About half of charges billed by doctors at an emergency room of a hospital in a network of one of Texas’ three largest insurers are billed as out-of-network services because the doctor is contracted, the report found.
For the state’s second-largest insurance company, UnitedHealthcare, more than two-thirds of ER charges at in-network hospitals are billed as out-of-network, according to the report. And nearly half the hospitals technically in that network have no in-network ER doctors.
The report provides an unusually numbers-based look at a long-standing problem that patient advocates say is getting worse.
Health insurance companies are increasingly focused on offering network coverage in which certain providers agree to accept discounted rates for services. Hospitals and the doctors with whom they contract strike separate agreements, often with different insurance companies, but patients still tend to think of all hospital staff as bound to the same billing practices.

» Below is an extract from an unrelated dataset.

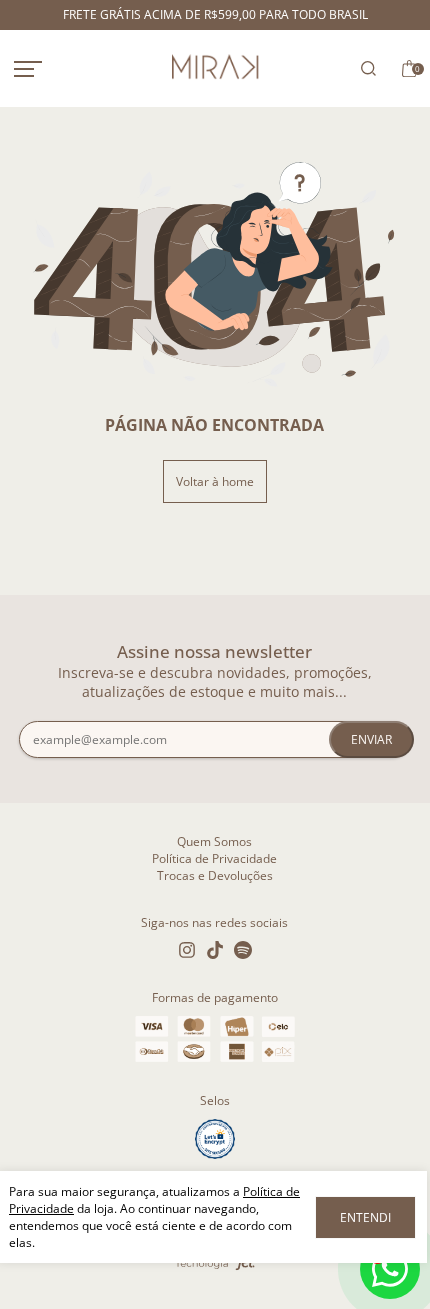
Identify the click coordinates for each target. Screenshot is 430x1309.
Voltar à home (215, 481)
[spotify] (243, 950)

Balance billing has been scrutinized in recent years, with Texas lawmakers acting to add transparency and some mediation rights for patients.

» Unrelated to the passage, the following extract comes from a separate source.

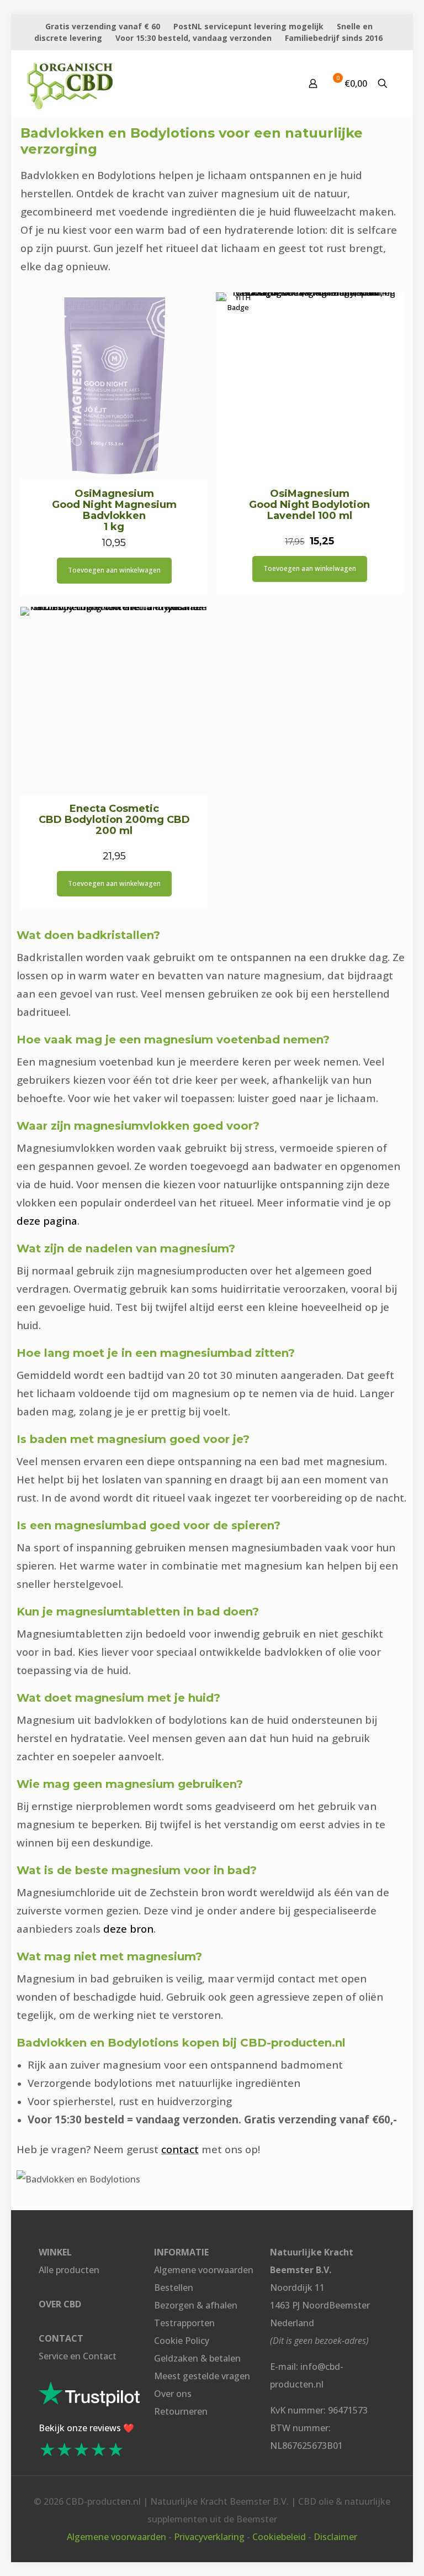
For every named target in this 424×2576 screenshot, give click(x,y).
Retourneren (181, 2411)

New regulations for hospitals and insurance companies to disclose more information about network agreements allowed the think tank to do its analysis.
The analysis uses the most recent information on the websites of the three biggest insurance companies in the state: Blue Cross Blue Shield, UnitedHealthcare and Humana. Most of the data was from 2013, although Humana’s numbers were from 2012.
Among other findings, the analysis highlighted how emergency room patients are the most common victims of balance billing.
Unexpectedly high charges can come after planned procedures, especially if a patient goes to see an in-network primary care doctor without realizing a specialist needed during the visit is out of network.
But it is in ERs, where patients have the least ability to call ahead to find out if doctors are in network, that have the highest rates of out-of-network staff, according to the report.